Doc Gibbs: Known on television as the music director for Emeril Live, Gibbs was a revered percussionist. Born in Philadelphia, “Doc would go on to appear on more than 200 albums and tour the world playing with some of the greatest jazz, pop, R&B, and soul artists of our era, including George Benson, Nancy Wilson, Bob James, Al Jarreau, Anita Baker, Whitney Houston, Bob James, Ricki Lee Jones, Wyclef Jean, Erykah Badu, Eric Benet, and James Poyser, to name a few. Doc also served as an elected member of the Board of Governors of N.A.R.A.S. (National Association of Recording Artists and Sciences), Philadelphia chapter.”
George Wein: Wein is the man who helped turn the annual Newport, Rhode Island, jazz festival into one of the greatest events the United States has ever produced.

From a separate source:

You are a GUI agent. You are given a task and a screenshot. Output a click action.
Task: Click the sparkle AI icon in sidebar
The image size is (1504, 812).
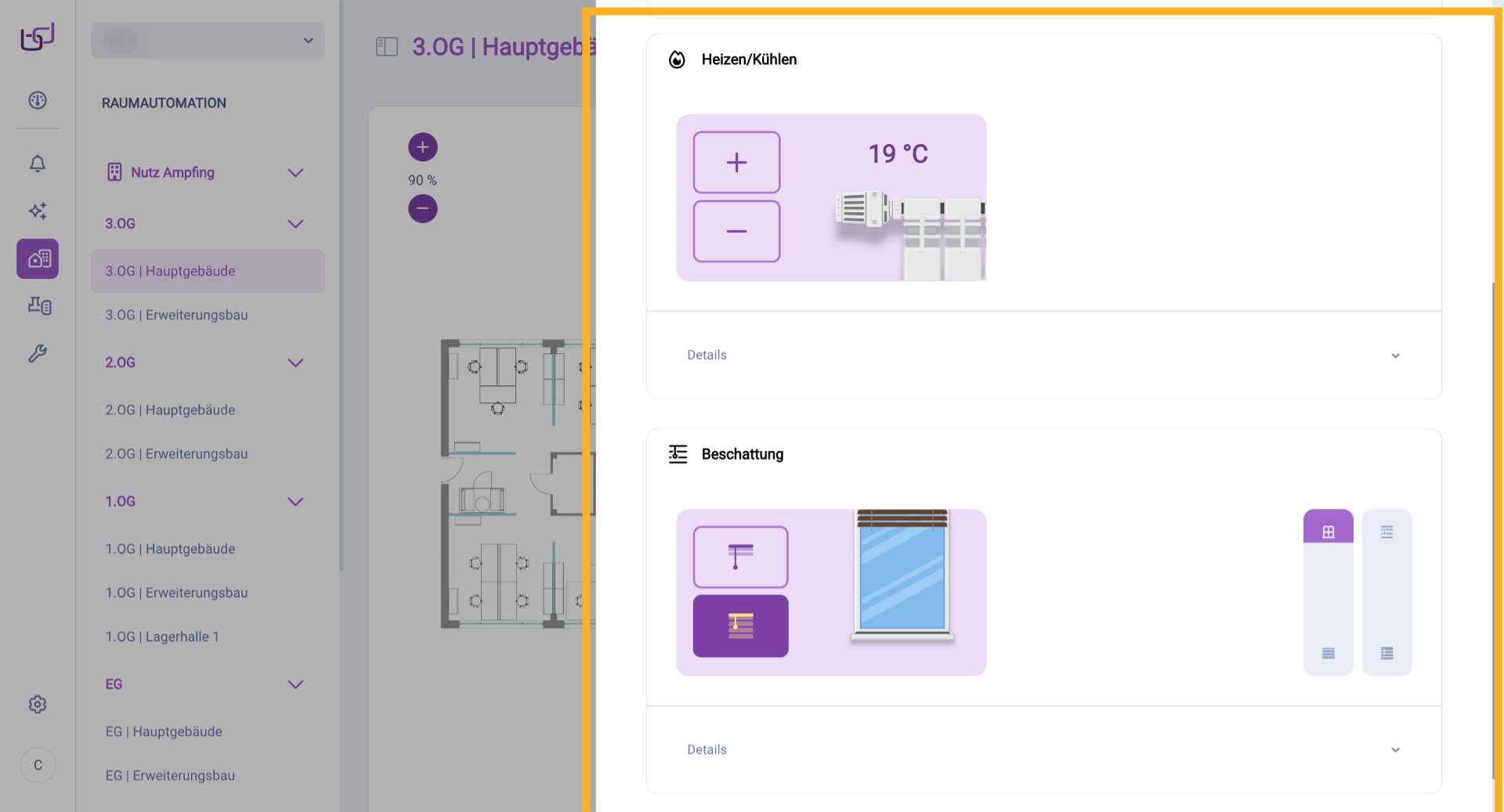point(38,211)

Don Maddox: Maddox was the last surviving member of the legendary country, west coast honky-tonk band The Maddox Brothers & Rose (their sister). Maddox told Ken Burns that his brother’s innovative “slap bass” that changed the drive of old hillbilly standards into a new genre was simply a necessity. “It was born from that slap bass. Because Fred didn’t know what the notes were, he just slapped it for rhythm. We didn’t call it ’rockabilly.’ We called it ‘Okie boogie.’”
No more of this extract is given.